> _Selected extract_:
⟨
Homelessness, already at a record high last year, appears to be worsening among workers.

 

They are plumbers and casino supervisors, pizzeria managers and factory workers. They deliver groceries, sell eyeglasses and unload trucks at Amazon.

And they’re the new, unlikely face of homelessness: Working Americans with decent-paying jobs who simply can’t afford a place to live.

Homelessness, already at a record high last year, appears to be worsening among people with jobs, as housing becomes further out of reach for low-wage earners, according to shelter interviews and upticks in evictions and homelessness tallies around the country. The latest round of point-in-time counts — a tally of people without homes on one given night — show a discernible uptick in homelessness in many parts of the United States, including Southeast Texas (up 61 percent from a year ago), Rhode Island (up 35 percent) and northeast Tennessee (up 20 percent).
⟩
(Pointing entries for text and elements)
⟨
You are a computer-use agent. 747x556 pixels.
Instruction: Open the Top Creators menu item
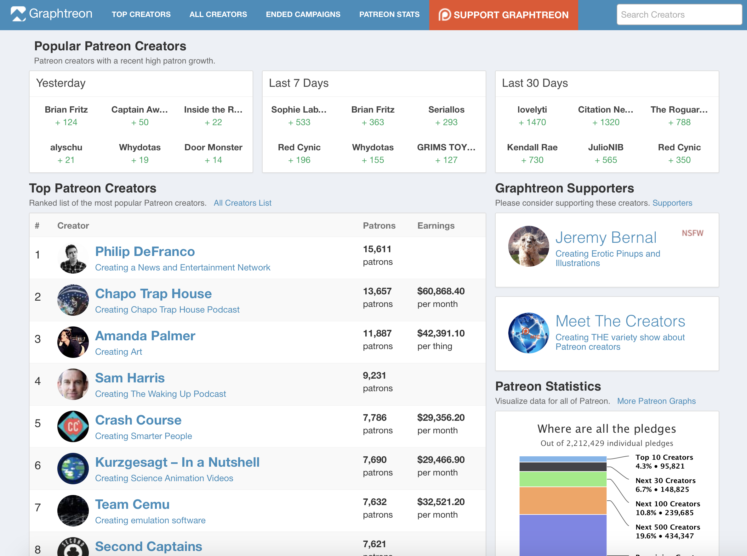[x=141, y=14]
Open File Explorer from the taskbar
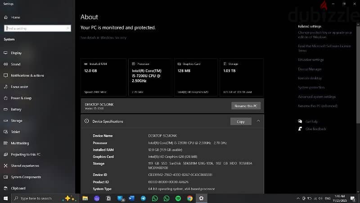The height and width of the screenshot is (203, 360). (x=85, y=198)
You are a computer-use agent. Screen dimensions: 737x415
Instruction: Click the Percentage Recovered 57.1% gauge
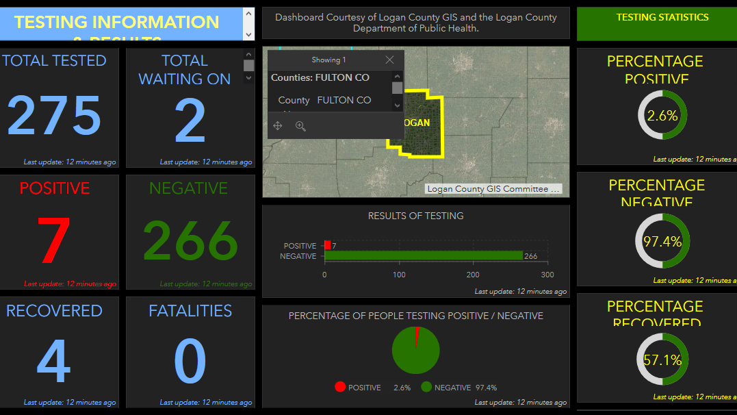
⟩
> _Task brief_: Can you write out the excerpt on homelessness among working Americans word for word? The entries have nothing to do with this.

> _Exercise response_:
Homelessness, already at a record high last year, appears to be worsening among workers.

 

They are plumbers and casino supervisors, pizzeria managers and factory workers. They deliver groceries, sell eyeglasses and unload trucks at Amazon.

And they’re the new, unlikely face of homelessness: Working Americans with decent-paying jobs who simply can’t afford a place to live.

Homelessness, already at a record high last year, appears to be worsening among people with jobs, as housing becomes further out of reach for low-wage earners, according to shelter interviews and upticks in evictions and homelessness tallies around the country. The latest round of point-in-time counts — a tally of people without homes on one given night — show a discernible uptick in homelessness in many parts of the United States, including Southeast Texas (up 61 percent from a year ago), Rhode Island (up 35 percent) and northeast Tennessee (up 20 percent).